Autor: Fabbri, Andrea, Carpinteri, Giuseppe, Ruggiano, Germana, Bonafede, Elisabetta, Sblendido, Antonella, Farina, Alberto, Soldi, Amedeo, MEDITA Study Group
Předmět:
Zdroj: Advances in Therapy; Jan2019, Vol. 36 Issue 1, p244-256, 13p
Abstrakt: Introduction: Low-dose methoxyflurane, administered via a hand-held inhaler, has been used for short-term pain relief in emergency medicine in Australia and New Zealand for over 40 years, and was recently approved in Europe for the rapid relief of moderate-to-severe trauma-related pain in adults. There is currently a lack of data for methoxyflurane versus active comparators, therefore this trial will investigate the efficacy and safety of inhaled methoxyflurane compared with standard of care (SoC) in the treatment of acute trauma-related pain in pre-hospital and ED settings in Italy.Methods: MEDITA (Methoxyflurane in Emergency Department in ITAly) is a Phase IIIb, prospective, randomised, active-controlled, parallel-group, open-label, multicentre trial.
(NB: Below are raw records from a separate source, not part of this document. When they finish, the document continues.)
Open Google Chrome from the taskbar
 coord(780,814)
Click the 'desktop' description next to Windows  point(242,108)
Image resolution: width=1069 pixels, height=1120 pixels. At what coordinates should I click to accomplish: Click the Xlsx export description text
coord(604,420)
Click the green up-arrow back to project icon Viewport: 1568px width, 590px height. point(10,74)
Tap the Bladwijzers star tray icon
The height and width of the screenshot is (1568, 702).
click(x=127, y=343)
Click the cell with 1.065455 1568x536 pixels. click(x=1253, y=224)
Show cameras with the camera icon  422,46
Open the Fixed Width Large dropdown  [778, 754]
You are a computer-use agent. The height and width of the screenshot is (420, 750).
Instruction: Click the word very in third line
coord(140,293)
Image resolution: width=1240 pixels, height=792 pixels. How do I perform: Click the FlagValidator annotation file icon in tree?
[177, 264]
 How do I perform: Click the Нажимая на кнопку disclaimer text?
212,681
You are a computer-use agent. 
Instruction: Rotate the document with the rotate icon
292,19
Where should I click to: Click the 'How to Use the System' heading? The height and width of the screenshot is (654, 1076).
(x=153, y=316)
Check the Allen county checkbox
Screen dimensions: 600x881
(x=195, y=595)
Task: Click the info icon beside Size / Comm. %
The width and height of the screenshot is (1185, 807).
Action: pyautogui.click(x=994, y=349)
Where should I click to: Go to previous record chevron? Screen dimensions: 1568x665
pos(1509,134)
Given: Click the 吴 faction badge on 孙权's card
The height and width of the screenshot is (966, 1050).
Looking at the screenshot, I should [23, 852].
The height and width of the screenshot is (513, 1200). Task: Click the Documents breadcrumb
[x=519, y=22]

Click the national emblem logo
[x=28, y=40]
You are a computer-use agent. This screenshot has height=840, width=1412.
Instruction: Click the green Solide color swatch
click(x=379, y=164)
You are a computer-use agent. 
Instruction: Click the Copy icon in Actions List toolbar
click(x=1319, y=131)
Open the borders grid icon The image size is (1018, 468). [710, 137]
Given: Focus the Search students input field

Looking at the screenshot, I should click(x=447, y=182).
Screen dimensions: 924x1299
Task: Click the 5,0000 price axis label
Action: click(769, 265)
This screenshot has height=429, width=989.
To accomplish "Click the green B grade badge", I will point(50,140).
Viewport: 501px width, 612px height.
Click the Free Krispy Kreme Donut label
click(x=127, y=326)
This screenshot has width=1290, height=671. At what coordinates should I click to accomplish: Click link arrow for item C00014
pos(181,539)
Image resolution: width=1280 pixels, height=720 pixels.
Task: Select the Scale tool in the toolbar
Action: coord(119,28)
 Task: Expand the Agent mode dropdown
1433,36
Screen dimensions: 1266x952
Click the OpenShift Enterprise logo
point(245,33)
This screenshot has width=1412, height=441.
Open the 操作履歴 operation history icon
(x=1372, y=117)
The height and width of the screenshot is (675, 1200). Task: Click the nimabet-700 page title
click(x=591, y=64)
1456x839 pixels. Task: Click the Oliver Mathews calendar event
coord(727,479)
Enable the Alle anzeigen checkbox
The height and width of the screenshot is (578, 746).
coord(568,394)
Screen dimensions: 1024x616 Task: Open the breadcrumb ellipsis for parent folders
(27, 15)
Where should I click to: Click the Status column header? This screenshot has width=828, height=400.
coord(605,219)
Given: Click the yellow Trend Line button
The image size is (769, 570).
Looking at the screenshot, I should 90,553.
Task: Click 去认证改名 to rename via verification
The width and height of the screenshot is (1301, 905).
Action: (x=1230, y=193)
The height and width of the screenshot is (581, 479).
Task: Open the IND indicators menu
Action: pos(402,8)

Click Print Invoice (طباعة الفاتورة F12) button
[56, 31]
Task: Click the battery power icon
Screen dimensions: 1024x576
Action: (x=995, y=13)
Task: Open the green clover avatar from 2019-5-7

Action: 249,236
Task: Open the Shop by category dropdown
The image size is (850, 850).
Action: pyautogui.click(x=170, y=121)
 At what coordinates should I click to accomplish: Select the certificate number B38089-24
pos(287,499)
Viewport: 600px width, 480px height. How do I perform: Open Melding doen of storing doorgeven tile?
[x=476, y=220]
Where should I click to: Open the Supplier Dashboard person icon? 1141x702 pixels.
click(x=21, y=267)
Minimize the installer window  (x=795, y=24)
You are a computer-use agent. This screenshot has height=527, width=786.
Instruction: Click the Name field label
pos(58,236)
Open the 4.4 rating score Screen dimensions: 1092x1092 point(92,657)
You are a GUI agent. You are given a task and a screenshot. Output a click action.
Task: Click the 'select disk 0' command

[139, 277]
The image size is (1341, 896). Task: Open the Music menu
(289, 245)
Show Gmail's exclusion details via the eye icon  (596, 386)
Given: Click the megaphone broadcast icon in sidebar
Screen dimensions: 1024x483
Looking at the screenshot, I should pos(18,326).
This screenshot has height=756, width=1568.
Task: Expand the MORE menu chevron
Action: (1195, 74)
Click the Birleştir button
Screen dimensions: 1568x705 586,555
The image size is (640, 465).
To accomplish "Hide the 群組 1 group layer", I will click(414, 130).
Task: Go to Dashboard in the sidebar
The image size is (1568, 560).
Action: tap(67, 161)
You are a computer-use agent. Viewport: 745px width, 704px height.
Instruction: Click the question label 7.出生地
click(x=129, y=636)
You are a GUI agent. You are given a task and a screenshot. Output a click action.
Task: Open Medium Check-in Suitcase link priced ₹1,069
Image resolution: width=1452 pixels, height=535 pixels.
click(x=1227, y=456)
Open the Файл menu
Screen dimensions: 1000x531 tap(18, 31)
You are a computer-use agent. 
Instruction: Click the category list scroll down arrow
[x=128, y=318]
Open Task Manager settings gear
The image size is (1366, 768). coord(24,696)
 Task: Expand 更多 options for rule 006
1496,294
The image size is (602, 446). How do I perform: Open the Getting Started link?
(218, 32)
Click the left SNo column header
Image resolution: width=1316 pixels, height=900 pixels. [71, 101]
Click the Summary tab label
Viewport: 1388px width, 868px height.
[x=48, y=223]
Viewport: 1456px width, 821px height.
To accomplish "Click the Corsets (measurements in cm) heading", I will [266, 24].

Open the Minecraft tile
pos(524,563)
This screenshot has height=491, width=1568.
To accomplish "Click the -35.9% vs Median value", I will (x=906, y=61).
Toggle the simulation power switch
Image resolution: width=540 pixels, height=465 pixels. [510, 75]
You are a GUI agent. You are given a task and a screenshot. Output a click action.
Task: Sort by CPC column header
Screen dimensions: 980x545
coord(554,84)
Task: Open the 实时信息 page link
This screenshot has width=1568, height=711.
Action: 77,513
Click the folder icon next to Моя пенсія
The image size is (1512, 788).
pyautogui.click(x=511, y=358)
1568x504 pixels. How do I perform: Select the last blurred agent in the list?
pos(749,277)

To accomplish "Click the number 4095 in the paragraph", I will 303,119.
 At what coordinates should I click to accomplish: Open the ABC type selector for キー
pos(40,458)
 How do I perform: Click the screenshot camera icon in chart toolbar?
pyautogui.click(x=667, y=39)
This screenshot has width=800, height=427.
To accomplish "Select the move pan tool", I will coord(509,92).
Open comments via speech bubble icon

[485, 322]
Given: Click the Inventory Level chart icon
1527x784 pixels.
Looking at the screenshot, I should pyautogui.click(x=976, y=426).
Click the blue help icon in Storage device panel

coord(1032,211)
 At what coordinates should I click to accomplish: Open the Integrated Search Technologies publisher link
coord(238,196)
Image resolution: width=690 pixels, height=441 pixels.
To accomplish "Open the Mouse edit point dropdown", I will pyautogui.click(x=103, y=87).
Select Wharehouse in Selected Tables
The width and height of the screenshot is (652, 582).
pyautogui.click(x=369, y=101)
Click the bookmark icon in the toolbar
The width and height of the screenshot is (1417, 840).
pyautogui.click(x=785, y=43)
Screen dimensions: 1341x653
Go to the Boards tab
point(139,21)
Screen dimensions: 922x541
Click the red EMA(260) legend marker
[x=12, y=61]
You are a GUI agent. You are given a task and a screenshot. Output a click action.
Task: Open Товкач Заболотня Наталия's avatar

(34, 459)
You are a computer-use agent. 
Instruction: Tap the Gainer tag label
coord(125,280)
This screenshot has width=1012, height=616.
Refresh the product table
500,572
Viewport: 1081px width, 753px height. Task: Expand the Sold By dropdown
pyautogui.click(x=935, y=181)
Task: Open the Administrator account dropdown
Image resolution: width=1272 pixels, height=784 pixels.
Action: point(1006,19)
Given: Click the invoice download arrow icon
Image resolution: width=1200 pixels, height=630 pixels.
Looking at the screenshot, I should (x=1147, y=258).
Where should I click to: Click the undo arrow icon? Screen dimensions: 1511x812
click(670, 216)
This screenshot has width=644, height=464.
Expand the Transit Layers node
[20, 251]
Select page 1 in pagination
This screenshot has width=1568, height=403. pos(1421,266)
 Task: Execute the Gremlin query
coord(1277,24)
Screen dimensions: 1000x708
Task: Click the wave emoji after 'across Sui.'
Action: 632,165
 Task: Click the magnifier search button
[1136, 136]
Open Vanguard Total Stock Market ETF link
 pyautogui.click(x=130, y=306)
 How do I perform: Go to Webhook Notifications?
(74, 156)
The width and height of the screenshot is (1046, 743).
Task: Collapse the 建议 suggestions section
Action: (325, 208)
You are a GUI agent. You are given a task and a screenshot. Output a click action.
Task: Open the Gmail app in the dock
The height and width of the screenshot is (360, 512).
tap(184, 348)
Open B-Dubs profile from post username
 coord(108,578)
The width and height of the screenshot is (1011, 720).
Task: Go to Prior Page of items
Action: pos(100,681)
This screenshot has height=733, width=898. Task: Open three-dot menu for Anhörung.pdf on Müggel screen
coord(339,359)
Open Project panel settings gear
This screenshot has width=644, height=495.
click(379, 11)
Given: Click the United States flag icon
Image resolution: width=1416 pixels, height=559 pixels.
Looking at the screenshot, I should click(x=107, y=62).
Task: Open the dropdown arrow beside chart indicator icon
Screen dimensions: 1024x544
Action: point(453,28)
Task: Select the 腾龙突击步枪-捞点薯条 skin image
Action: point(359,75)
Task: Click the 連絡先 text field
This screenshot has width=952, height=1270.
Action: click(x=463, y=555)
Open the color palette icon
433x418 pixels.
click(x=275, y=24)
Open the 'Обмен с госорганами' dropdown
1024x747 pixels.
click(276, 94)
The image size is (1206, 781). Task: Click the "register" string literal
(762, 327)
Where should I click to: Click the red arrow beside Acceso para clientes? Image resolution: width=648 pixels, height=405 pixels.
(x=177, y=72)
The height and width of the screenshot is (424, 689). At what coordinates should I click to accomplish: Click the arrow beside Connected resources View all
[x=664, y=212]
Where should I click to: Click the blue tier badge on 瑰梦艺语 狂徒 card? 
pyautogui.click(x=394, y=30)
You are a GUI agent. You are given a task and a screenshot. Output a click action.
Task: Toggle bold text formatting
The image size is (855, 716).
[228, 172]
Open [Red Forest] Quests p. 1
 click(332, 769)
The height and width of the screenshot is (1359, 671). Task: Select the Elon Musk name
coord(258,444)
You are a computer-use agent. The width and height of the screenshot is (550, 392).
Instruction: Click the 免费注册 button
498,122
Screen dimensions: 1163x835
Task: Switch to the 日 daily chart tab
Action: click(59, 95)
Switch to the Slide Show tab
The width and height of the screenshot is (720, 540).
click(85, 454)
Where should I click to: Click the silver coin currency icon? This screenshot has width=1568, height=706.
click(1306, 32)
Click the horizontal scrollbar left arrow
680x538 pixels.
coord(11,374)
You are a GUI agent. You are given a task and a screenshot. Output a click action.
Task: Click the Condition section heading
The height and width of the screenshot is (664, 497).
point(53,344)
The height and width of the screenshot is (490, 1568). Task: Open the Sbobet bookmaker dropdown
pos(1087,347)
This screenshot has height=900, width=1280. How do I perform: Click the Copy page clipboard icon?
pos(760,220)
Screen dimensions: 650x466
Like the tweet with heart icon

A total of 272 adult patients with moderate-to-severe pain [score ≥ 4 on the Numerical Rating Scale (NRS)] due to limb trauma will be randomised 1:1 to receive 3 mL methoxyflurane (self-administered by the patient via inhalation under supervision of a trained person) or medications that currently comprise the SoC in Italy [intravenous (IV) morphine for severe pain (NRS ≥ 7); IV paracetamol or ketoprofen for moderate pain (NRS 4-6)], administered as soon as possible after randomisation.Planned Outcomes: Pain intensity will be measured using a 100-mm visual analogue scale (VAS) at baseline (time of randomisation) and at intervals up to 30 min. Time of onset of pain relief as reported by the patient and use of rescue medication will be recorded. The patient will rate the efficacy and the healthcare professional will rate the practicality of study treatment at 30 min after randomisation using a 5-point Likert scale. Adverse events will be recorded until safety follow-up at 14 ± 2 days. Vital signs will be measured at baseline, 10 and 30 min. The primary aim is to demonstrate non-inferiority of methoxyflurane versus SoC for the change in VAS pain intensity from baseline (randomisation) to 3, 5 and 10 min.Trial Registration: EudraCT number: 2017-001565-25. Clinicaltrials.gov identifier: NCT03585374.Funding: Mundipharma Pharmaceuticals srl. [ABSTRACT FROM AUTHOR]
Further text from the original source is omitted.